In its 196th year, the Franklin Institute continues to pay tribute to its namesake, Benjamin Franklin, by honoring the greatest minds in science.

“The Franklin Institute Awards pay tribute to America’s original scientist, Benjamin Franklin, by honoring the greatest minds in science, engineering, and industry,” said Chris Franklin, chair of the Awards Corporate Committee, in a statement. “We believe in the work the Institution does to inspire a passion for learning about science and technology.”

Professor Margret Murnane believes that sharing the honor with her husband is one of the best parts about winning the award.

“In life, a good partner changes everything and we help each other in every way we can,” Murnane said. “Because we’re able to have very good, honest discussions, it makes us better scientists. It does require one to be patient and listen, and so we appreciate getting the awardtogether. Initially, people find that strange, because normally people think one person leads and another follows. But for us, we do it together and it means a lot that people recognize that.”

The professors were cited for the award for their innovations that have made high-intensity sources of X-rays practical and widely available for the study of multiple physical processes, including chemical reactions, at the quadrillionth-of-a-second time scale. Their research on laser light has impacted areas of science ranging from biology to astronomy.

“My primary interest is in developing and making us of new tabletop x-ray laser light sources,” Kapteyn said, in a statement. “During the past decade, we have developed a variety of techniques that allow us to phase-match and quasi-phase match the high order harmonic generation process. The result is a very useful tabletop coherent X-ray source that has applications in wide variety of scientific investigations.”

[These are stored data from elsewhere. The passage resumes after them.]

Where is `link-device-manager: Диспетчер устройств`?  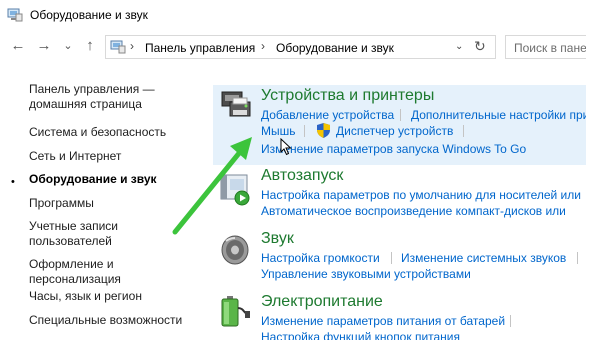
link-device-manager: Диспетчер устройств is located at coordinates (394, 131).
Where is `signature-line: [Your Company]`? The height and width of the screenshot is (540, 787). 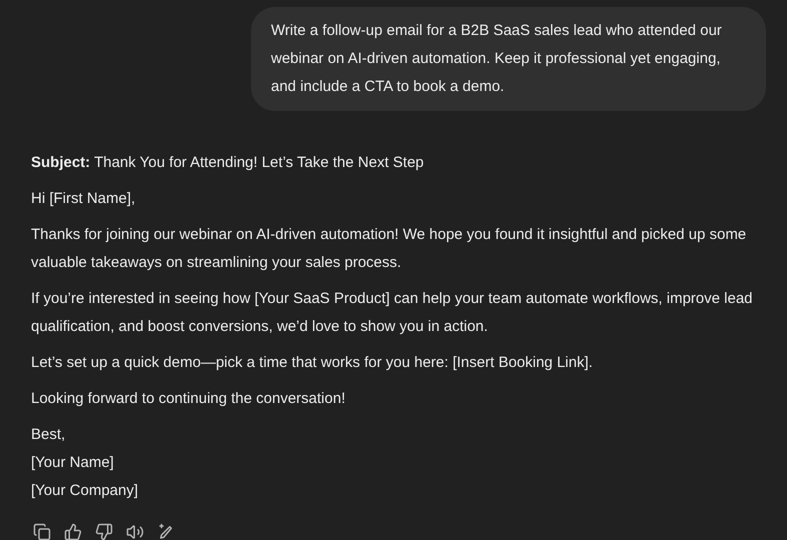
signature-line: [Your Company] is located at coordinates (86, 491).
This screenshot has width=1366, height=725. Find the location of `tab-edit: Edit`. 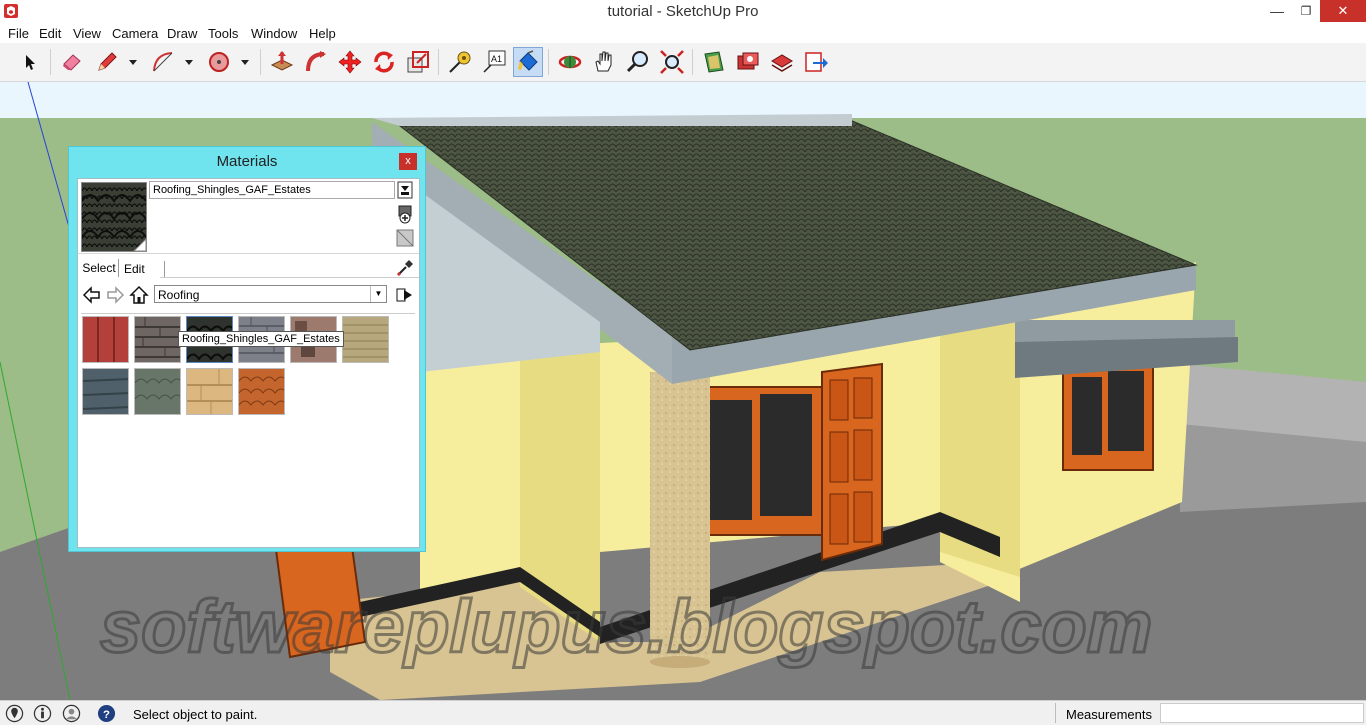

tab-edit: Edit is located at coordinates (142, 269).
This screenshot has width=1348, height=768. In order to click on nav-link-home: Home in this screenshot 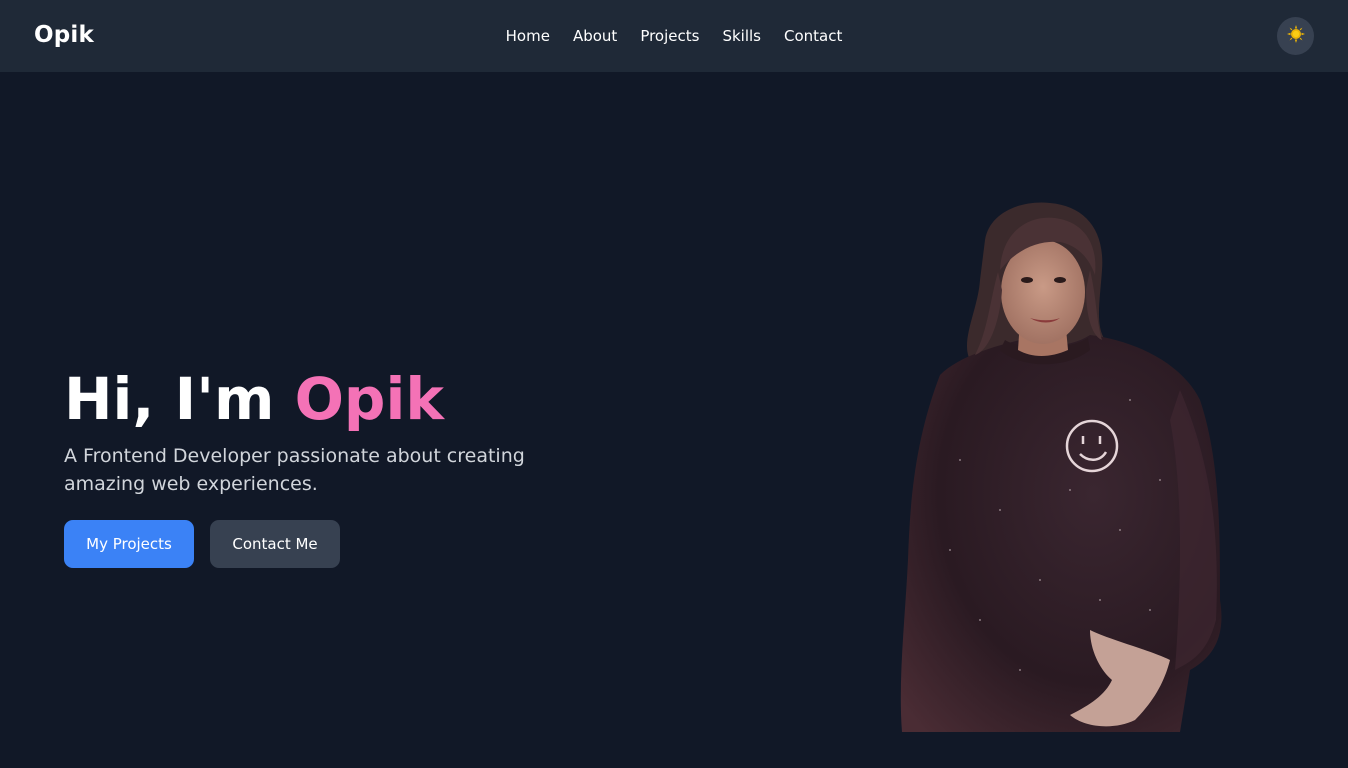, I will do `click(528, 36)`.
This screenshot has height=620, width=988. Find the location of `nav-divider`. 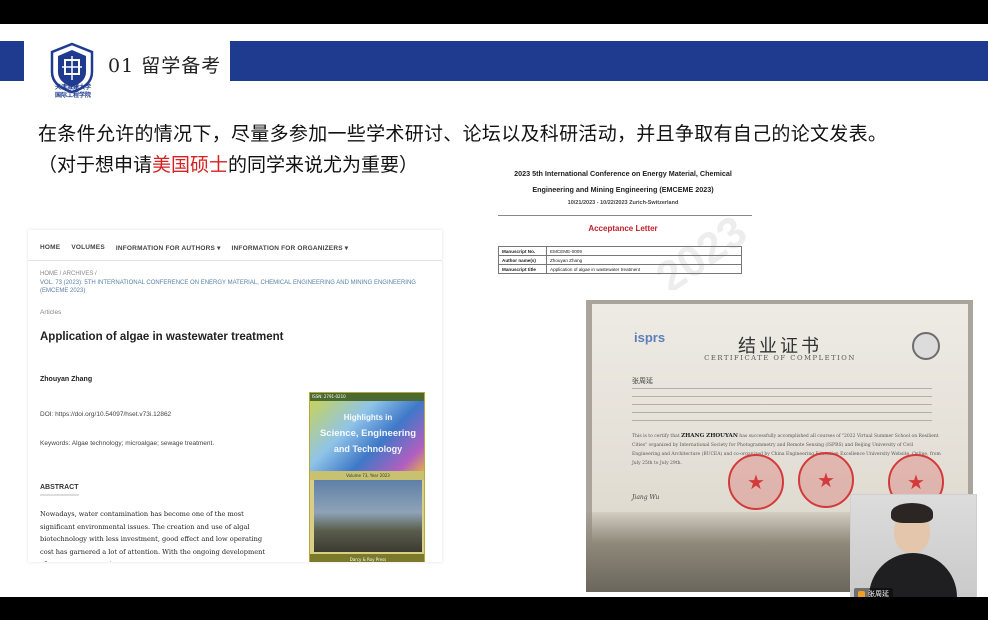

nav-divider is located at coordinates (235, 260).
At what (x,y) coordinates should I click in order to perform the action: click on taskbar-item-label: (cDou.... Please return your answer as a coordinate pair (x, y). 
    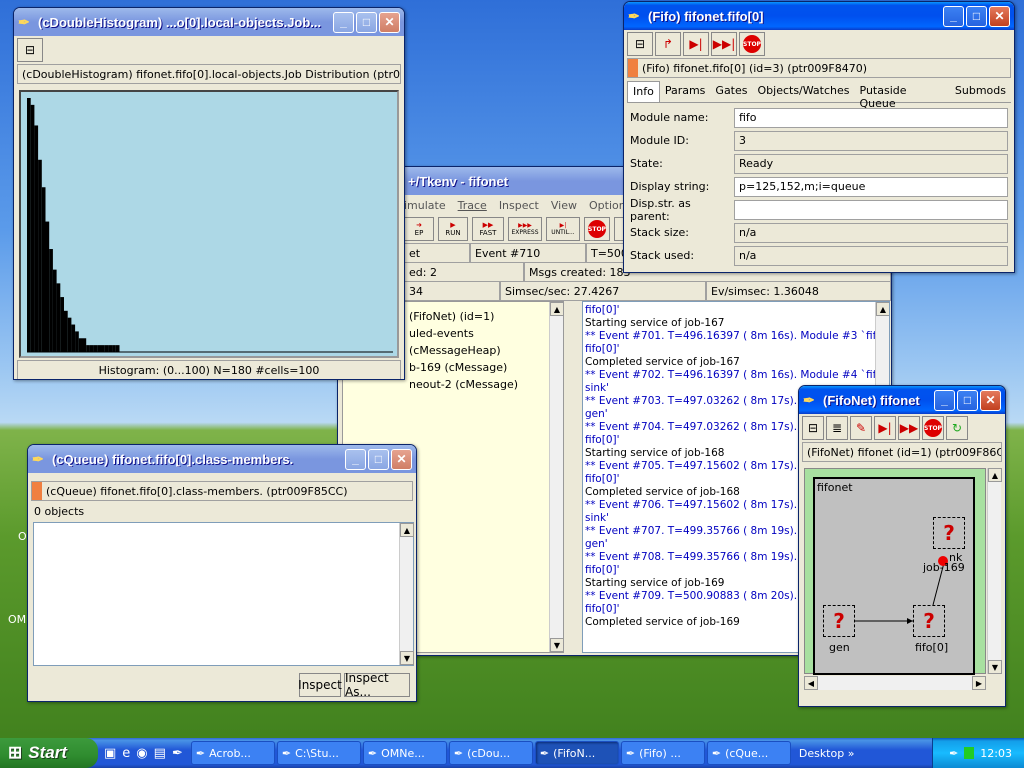
    Looking at the image, I should click on (489, 753).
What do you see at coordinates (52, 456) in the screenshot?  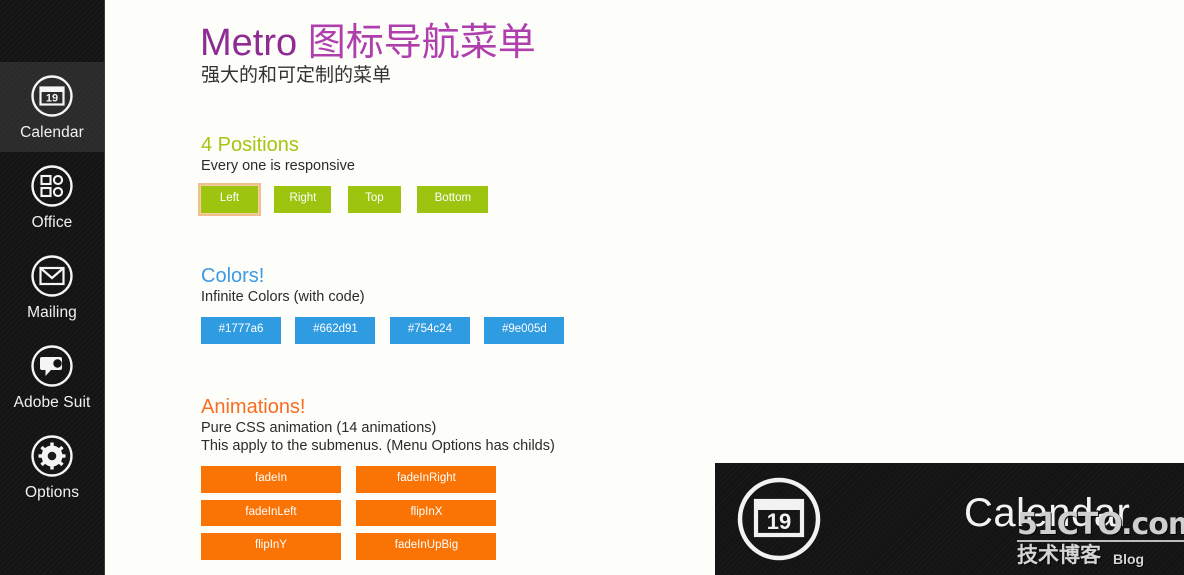 I see `gear-icon` at bounding box center [52, 456].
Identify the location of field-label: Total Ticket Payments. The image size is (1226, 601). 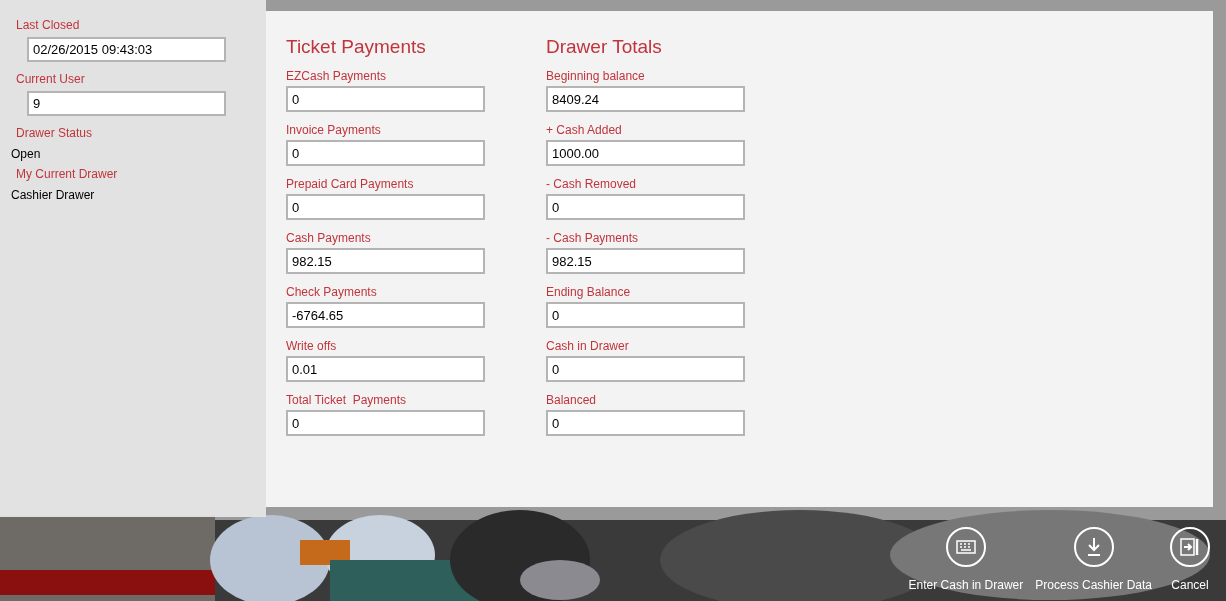
(347, 400).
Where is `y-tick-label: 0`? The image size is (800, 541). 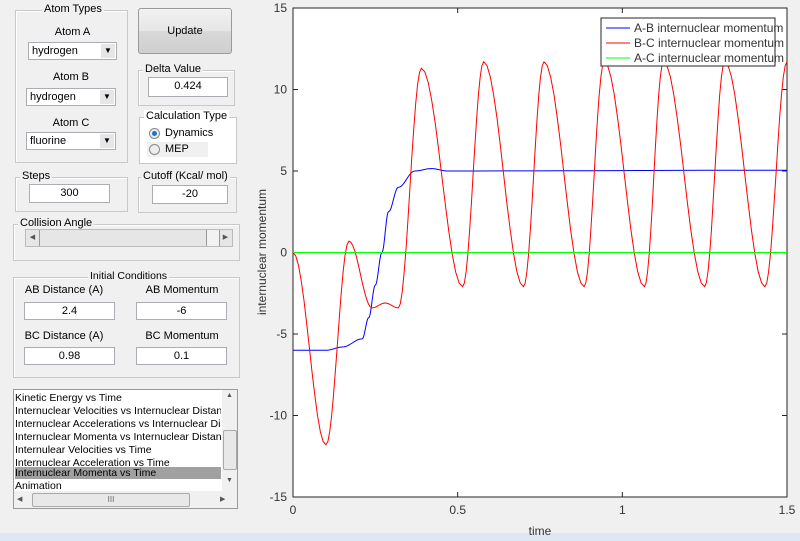
y-tick-label: 0 is located at coordinates (284, 253).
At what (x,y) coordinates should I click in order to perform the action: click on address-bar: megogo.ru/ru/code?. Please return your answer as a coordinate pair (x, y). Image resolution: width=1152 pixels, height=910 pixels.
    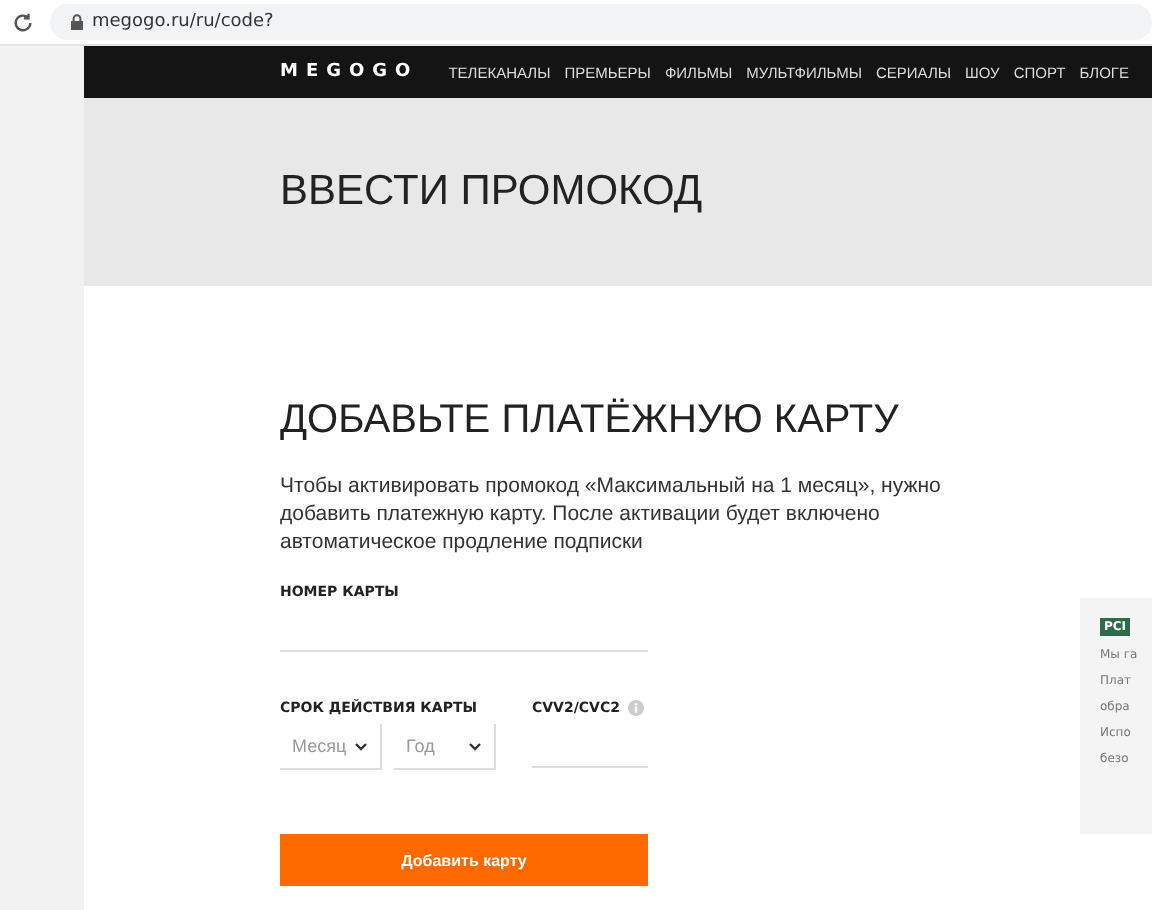
    Looking at the image, I should click on (601, 22).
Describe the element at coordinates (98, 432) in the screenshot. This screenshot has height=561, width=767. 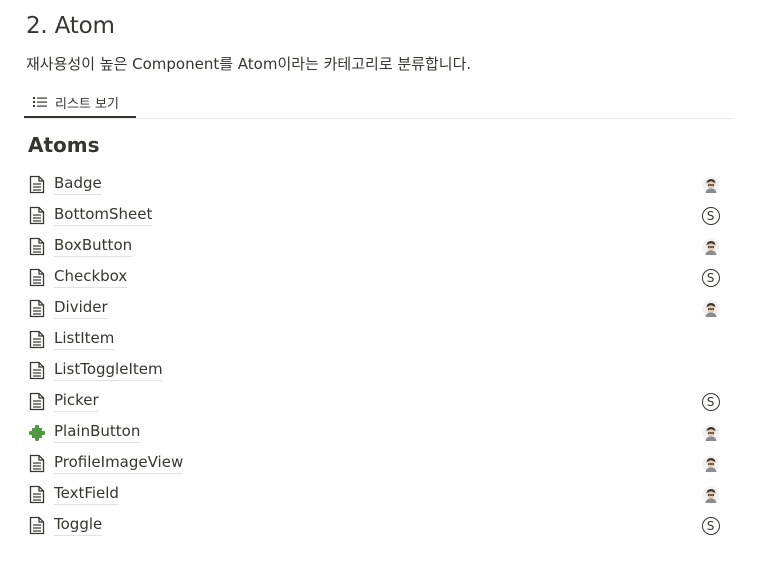
I see `list-item-name: PlainButton` at that location.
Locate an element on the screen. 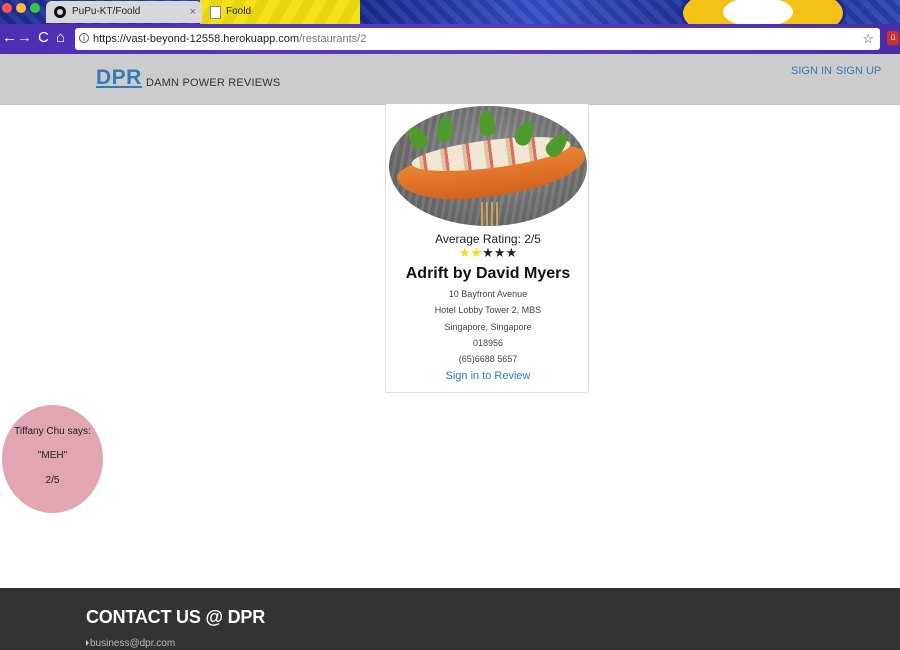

The Franklin Institute has presented awards for outstanding achievements in science, engineering, and industry since 1824. They have given awards to many revolutionary scientists, such as Thomas Edison, Marie Curie, Claude Shannon, Jane Goodall, Nikola Tesla, Stephen Hawking, Bill Gates, the Wright Brothers, and Albert Einstein.

Receiving a Benjamin Franklin award puts scientists in the category with some of the most influential scientists of all time, something that Murnane believes is a huge honor.

“It’s mind boggling, because I don’t think of myself in that league,” Murnane said. “I love science because I love learning, and I love working with students just to see them transform from thinking ‘This is too hard, I can’t do it’ to suddenly, they know more about a topic than anyone inthe world.”

Kapteyn and Murnane credit their teamwork — with each other and their colleagues — for the breakthroughs they have made with lasers. Together, they talk physics nearly all the time and are happy to work long hours together, especially if they are on the verge of a breakthrough.

John Cumalat, Professor and Physics Department Chair believes that the couple won the award due to their major advancements thanks to their findings.

“They’re remarkable researchers,” Cumalat said. “Within the scientific field, this is a major award. They’re very rare and major long-time accomplishments. Henry and Margret continue to push the field; they’re great people and great scientists.”

Both scientists hope to continue to down their path of education and aim to help the next generation of scientists.

“I actually think of myself more of a teacher than a mad scientist; I think it’s just about helping the next generation,” Murnane said. “There’s a lot of exciting areas of science, we have fabulous collaborators, and our goals are just trying to finish some of those exciting projects and getting access to other folks using the technology that we helped develop.”